Tony Grist (poliphilo) wrote,
Tony Grist

Shaw Said It Better

Gabriel Pascal's 1945 film of Shaw's Caesar and Cleopatra was the most expensive British film ever made, stars Claude Rains, Vivien Leigh and an unlikely Stewart Granger, was a box office flop and is utterly glorious. See it if you can- but don't bother with the versions on YouTube because they've had most of the brilliant technicolour bled out of them. Shaw called Pascal a genius, as did Meher Baba.

We caught it last night on Talking Pictures- a channel which specialises in old movies- most of them British, most of them rarities. This was opportune- synchronistic even- because...

...Part way through there's an exchange of dialogue which says what I was trying to say in yesterday's post- only with rather more panache. Caesar is besieged in the Palace at Alexandria, Ptolemy's followers have set fire to the ships in the harbour and Theodotus, an elderly scholar, comes running in to say the fire has spread to the library

Theodotus. The first of the seven wonders of the world is in flames. The library of Alexandria is in flames.

(Work instructions)
a - Name every actor the blog post says stars in the 1945 film.
b - In the blog post, what kind of films does Talking Pictures specialize in?
c - Rewrite the stretch of the blog post from "Gabriel Pascal's 1945" through "did Meher Baba.", putting "costly" where "expensive" stands.

Dataset entries

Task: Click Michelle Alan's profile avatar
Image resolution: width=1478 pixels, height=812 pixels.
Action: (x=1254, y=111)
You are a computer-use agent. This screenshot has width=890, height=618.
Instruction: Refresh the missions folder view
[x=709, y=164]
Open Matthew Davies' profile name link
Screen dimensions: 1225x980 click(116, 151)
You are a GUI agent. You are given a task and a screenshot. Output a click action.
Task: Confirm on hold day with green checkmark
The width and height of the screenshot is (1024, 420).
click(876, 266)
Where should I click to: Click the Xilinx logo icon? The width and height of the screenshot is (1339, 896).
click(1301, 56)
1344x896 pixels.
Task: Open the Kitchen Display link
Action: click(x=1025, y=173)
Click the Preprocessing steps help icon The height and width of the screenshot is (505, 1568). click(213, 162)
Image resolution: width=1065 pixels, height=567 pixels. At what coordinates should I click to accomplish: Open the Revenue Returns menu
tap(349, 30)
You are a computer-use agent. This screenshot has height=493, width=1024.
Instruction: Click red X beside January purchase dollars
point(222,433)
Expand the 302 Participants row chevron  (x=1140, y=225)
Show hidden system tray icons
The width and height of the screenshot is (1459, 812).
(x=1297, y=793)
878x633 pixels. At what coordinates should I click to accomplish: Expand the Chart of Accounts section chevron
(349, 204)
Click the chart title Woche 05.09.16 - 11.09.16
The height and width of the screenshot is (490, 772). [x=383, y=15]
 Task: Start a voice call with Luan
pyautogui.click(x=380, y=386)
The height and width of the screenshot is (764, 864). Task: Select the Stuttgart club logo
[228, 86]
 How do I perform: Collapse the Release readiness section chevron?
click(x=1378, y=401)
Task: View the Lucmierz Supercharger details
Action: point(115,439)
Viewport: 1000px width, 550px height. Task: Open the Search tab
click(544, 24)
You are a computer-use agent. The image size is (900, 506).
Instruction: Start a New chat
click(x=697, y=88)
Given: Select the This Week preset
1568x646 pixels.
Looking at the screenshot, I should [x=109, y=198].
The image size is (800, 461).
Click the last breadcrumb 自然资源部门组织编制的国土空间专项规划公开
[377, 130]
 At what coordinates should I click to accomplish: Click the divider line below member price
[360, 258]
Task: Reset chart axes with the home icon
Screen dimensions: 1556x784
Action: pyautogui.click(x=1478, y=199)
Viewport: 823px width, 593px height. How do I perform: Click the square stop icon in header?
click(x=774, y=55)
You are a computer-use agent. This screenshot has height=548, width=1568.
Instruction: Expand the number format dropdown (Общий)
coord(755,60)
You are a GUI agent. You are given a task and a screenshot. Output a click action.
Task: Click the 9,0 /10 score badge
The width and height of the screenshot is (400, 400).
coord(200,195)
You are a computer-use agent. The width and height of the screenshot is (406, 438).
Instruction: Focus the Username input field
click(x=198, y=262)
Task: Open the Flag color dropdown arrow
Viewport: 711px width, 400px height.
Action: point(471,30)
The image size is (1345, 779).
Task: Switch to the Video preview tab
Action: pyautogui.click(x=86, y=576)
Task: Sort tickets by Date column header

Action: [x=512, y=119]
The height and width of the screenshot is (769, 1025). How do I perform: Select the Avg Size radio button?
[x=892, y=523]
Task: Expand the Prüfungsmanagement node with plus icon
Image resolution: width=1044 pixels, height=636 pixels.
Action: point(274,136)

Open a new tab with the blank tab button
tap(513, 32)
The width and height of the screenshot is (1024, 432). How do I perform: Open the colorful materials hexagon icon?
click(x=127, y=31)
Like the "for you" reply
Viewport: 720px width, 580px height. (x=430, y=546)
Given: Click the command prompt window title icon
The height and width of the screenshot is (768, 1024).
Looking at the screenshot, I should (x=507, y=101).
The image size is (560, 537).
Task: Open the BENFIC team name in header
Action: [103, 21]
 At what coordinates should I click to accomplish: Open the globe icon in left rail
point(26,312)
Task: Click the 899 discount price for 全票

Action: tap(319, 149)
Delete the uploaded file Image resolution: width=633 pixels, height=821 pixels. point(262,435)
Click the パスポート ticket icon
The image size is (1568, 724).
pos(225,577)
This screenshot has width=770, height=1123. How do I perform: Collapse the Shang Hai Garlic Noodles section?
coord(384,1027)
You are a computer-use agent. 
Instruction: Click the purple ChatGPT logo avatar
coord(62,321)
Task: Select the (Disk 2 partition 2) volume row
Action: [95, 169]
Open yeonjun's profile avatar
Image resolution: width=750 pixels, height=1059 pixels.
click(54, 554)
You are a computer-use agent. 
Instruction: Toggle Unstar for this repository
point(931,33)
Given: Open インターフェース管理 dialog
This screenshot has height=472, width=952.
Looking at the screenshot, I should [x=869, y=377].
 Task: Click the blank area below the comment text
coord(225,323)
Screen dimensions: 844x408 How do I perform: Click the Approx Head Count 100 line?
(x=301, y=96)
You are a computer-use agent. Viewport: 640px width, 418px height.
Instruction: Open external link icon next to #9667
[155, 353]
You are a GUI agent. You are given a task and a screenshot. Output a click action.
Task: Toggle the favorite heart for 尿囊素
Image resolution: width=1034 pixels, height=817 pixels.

(Answers for this exercise)
a - Claude Rains, Vivien Leigh, Stewart Granger

b - Old movies, most of them British and most of them rarities.

c -
Gabriel Pascal's 1945 film of Shaw's Caesar and Cleopatra was the most costly British film ever made, stars Claude Rains, Vivien Leigh and an unlikely Stewart Granger, was a box office flop and is utterly glorious. See it if you can- but don't bother with the versions on YouTube because they've had most of the brilliant technicolour bled out of them. Shaw called Pascal a genius, as did Meher Baba.